En el departamento vivíamos 3 perros, 3 personas y una gran infestación de chinches. Lo cual tomamos una drástica decisión: fumigar.
El origen de estos “chupa sangre” concentró el miedo en casa y antes de sentarnos en el sofá o de ponernos ropa revisábamos todo: costuras, dobleces, cuello y mangas. Si encontrábamos una chinche, esa prenda se iba a la ropa sucia.
Las fumigadoras nos decían que en 3 días, como máximo, iban a casa a fumigar, sus respuestas desesperaban más a mi roomie, quien era una experta en la limpieza y que nada más se preguntaba cómo es que se le escaparon estos insectos.

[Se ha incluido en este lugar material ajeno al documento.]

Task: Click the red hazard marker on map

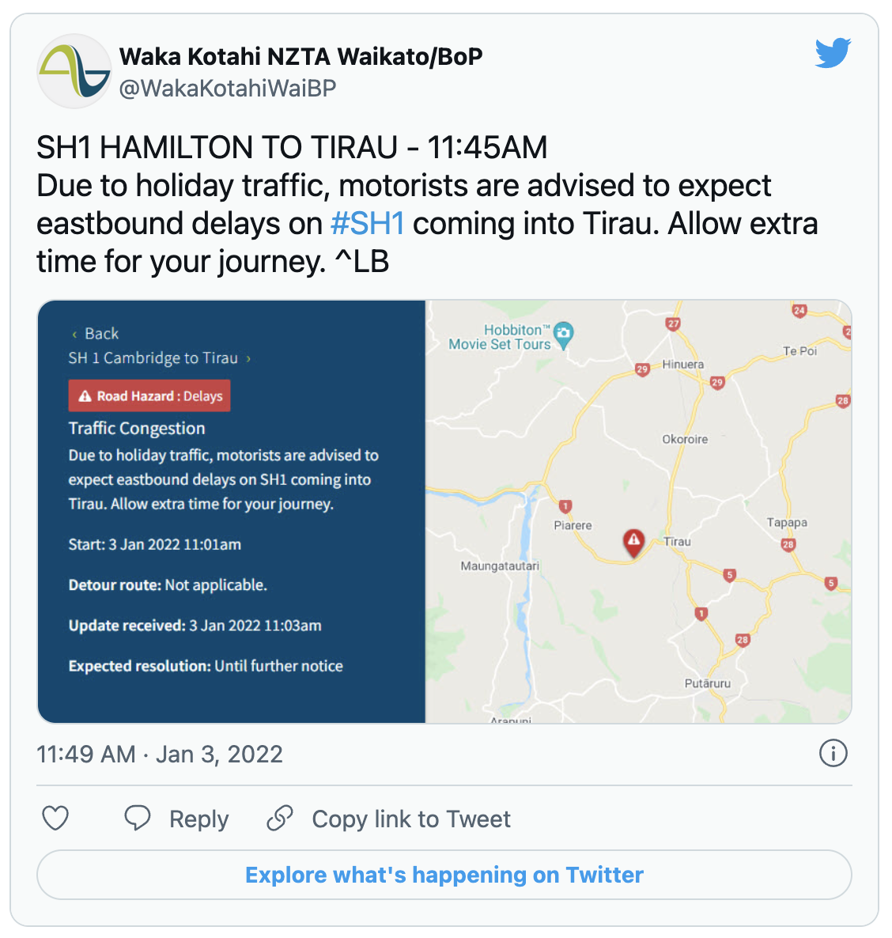Action: (x=633, y=542)
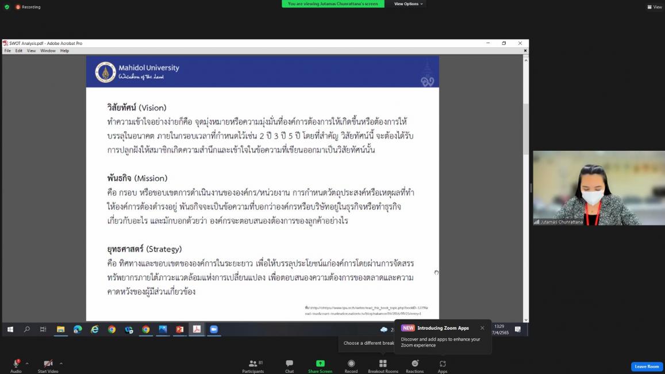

Hasta que, por fin, una fumigadora aceptó ir a casa, solo que su precio sobrepasaba los 5 mil pesos y ahí decidimos regresar con la otra compañía.
“Hasta el sábado”, terminó su llamada y solo pensé en esperar sobrevivir para esa fecha.
Dormir en cama se volvió en una aventura: quitamos las sabanas (las lavamos como 7 u 8 veces), tiré varias almohadas y al momento de levantar los bordes ahí estaba la familia que entró a casa sin permiso.
Con guantes de plástico, tratamos de levantar el borde, mientras que con la otra utilizábamos papel para tratar de reventarlas, uno de mis compañeros de cuarto las quemaba, mientras que yo nada más me dedicaba a inundar su hospedaje con cloro.
Al terminar este ritual, traté de dormir en la cama, pero sin ningún éxito, decidí acostarme en mi silla, prefería estar lejos del enemigo y evitar que me picara.
Los otros días se repitió el mismo proceso: lavábamos ropa, sabanas y el colchón, el olor a químicos y detergentes mareaba, parecía que el insecto era yo, ya no soportaba y pensaba que las chinches iban a enterrarme, hasta que por fin llegó el sábado.
Con trajes y unos cascos, los fumigadores nos dieron la instrucción que después de fumigar no entráramos en 4 horas. Creía que si el veneno mataba a las chinches, entonces no había problema en salir.
Esas cuatro horas fueron eternas, pero al regresar lo primero que hice fue acostarme en la cama. Me estiré, pero de repente empecé a sentir comezón en mi brazo y ahí el terror solo estaba en mi cabeza.